Sytuacja w państwach członkowskich jest diametralnie różna – nawet w zakresie podobnego regionu. Największy odsetek osób, które nie mogły sobie pozwolić na utrzymanie odpowiedniej temperatury w domu odnotowano przede wszystkim na południu Europy: w Bułgarii (37%), na Litwie (29%), w Grecji (26%), na Cyprze (23%) i w Portugalii (20%).

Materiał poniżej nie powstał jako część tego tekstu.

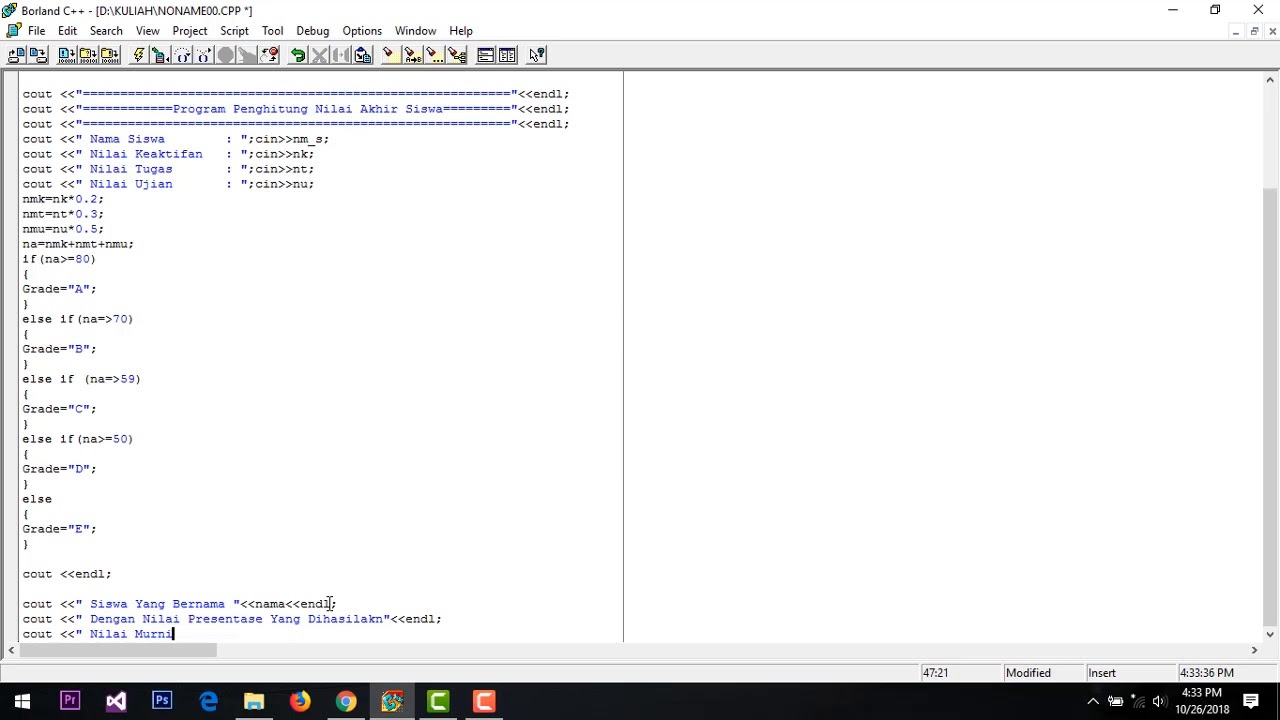This screenshot has height=720, width=1280.
Task: Open Google Chrome from taskbar
Action: (x=346, y=701)
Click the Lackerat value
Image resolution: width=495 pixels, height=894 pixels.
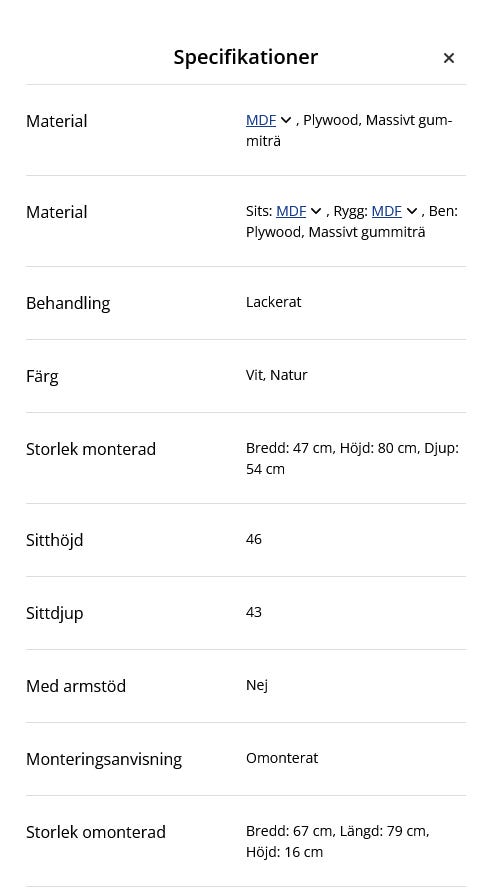click(x=274, y=302)
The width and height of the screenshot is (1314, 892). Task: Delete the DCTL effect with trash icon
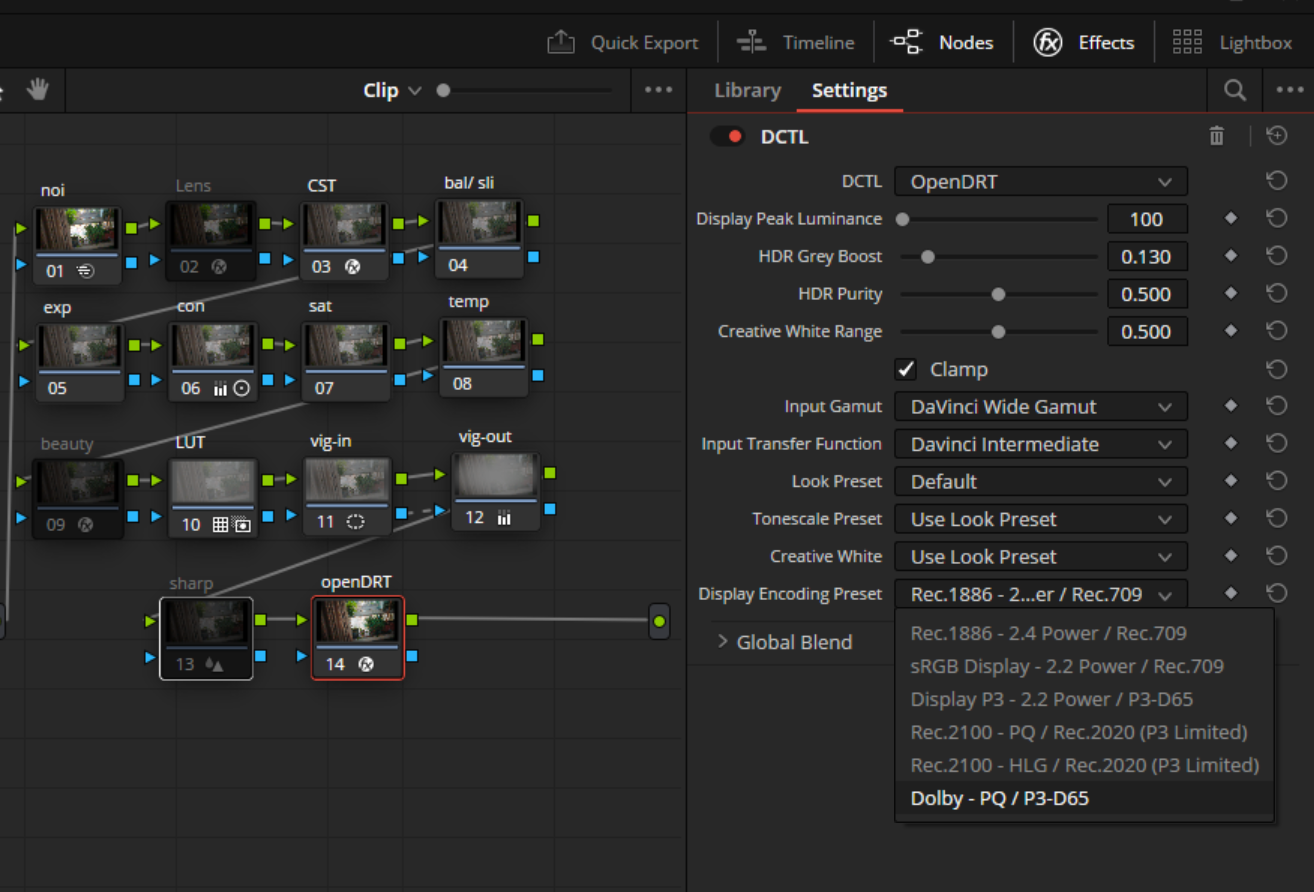[x=1216, y=136]
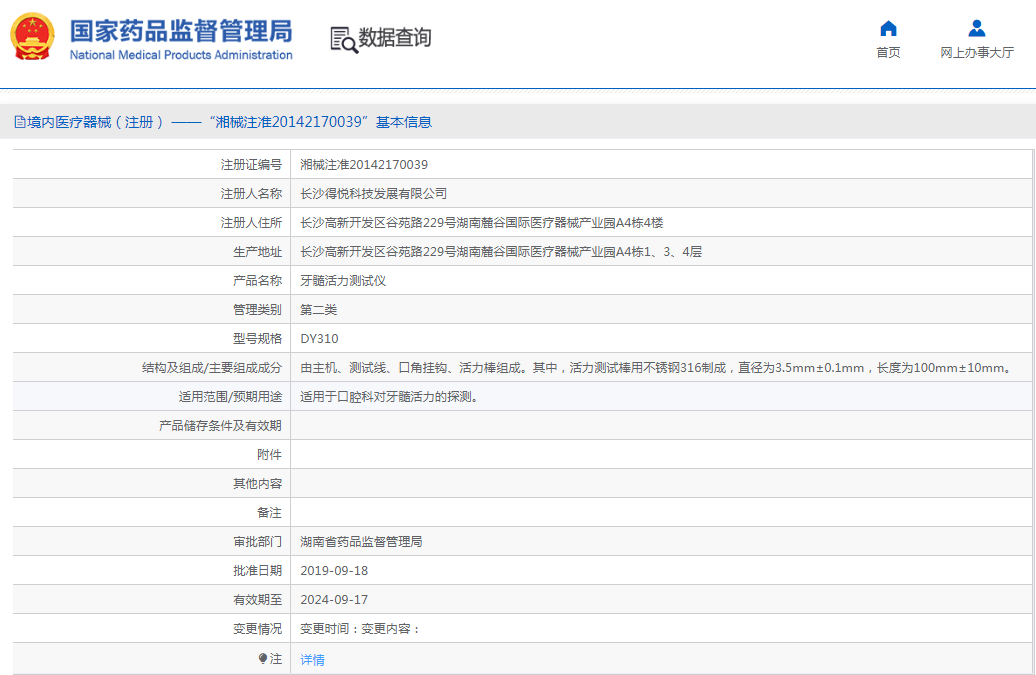The image size is (1036, 675).
Task: Click the National Medical Products Administration text
Action: coord(180,55)
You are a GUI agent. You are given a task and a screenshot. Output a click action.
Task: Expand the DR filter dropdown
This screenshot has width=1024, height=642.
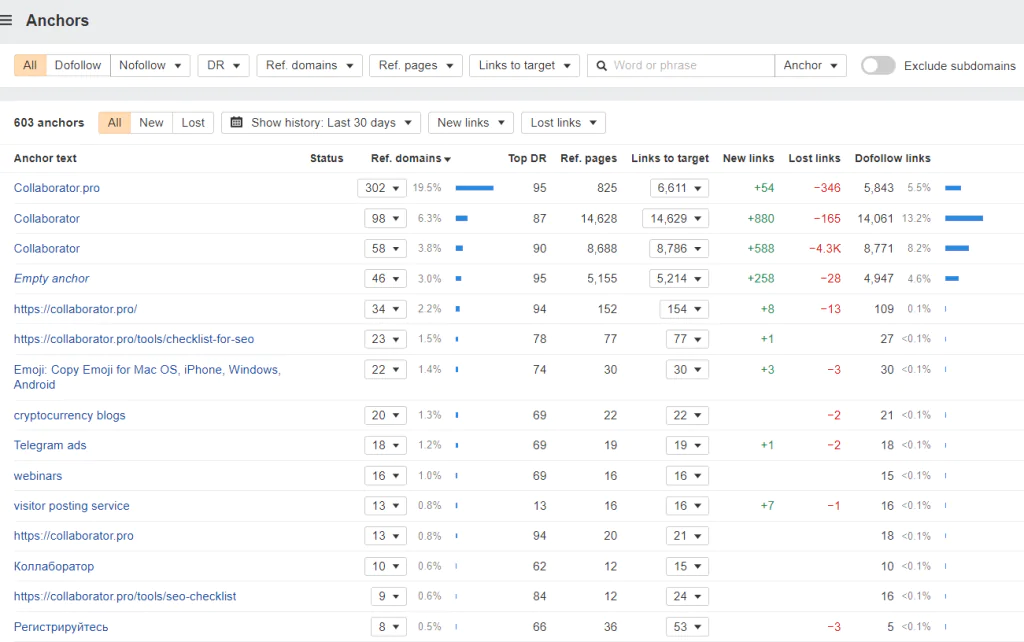point(223,66)
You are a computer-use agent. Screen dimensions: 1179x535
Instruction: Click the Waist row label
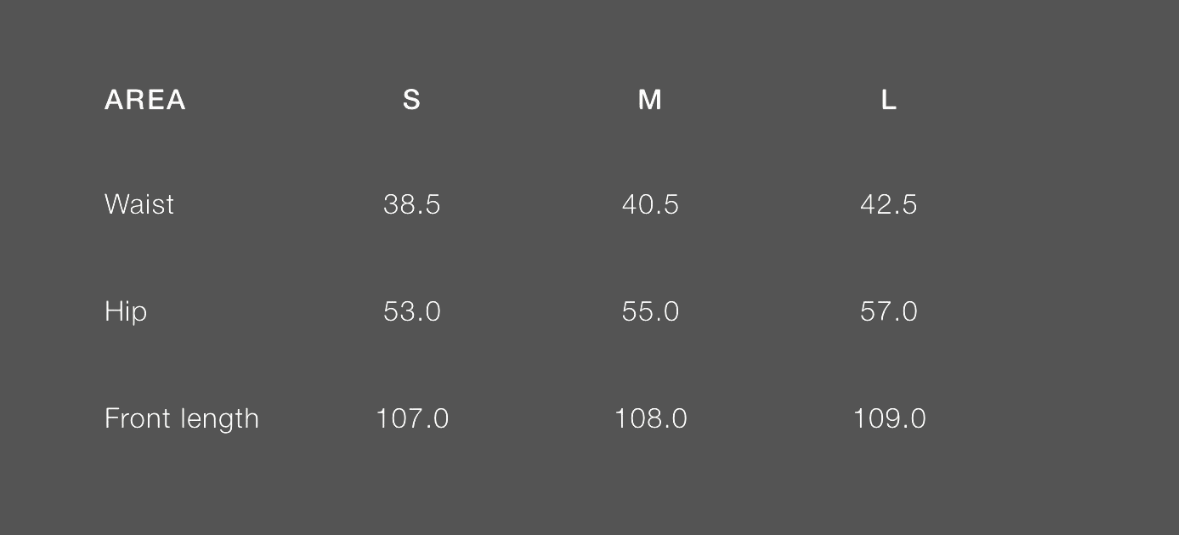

Po przeciwnej stronie zestawienia znajdują się kraje północy, gdzie najniższe udziały (prawie 2%) odnotowano w Luksemburgu, Finlandii, Szwecji, Holandii i Austrii. Łatwo można ocenić, że problemy z ogrzewaniem mają gospodarki, w kontekście których od dłuższego czasu toczy się dyskusja o kryzysie ekonomicznym.
Polska ciepłym punktem
Polska odnotowała zdumiewający skok z 28,4% w 2006 r. do zaledwie 6% w 2017 r. Oznacza to, że tylko 6 na 100 pytanych osób twierdzi, że nie może sobie pozwolić na wystarczające ogrzewanie w domu. Wartość ta spadła o blisko 80% w przeciągu badanych 11 lat i jest 6 razy niższa niż Bułgarii.
Prawdopodobnie spadek tego współczynnika wynika z poprawiających się warunków gospodarczych i rosnących wartości wskaźników ekonomicznych. Biorąc pod uwagę wysokość PKB Polski można łatwo zauważyć, że jego wzrost jest odwrotnie proporcjonalny do wyników badań Eurostatu. W 2006 r. PKB polskiej gospodarki wyniosło 341 mld USD, gdzie w 2017 r. wzrosło do 524 mld USD, w tym czasie pozytywna zmiana PKB wyniosła 53%.
I wszystko wskazuje na to, że w Polsce będzie „coraz cieplej”.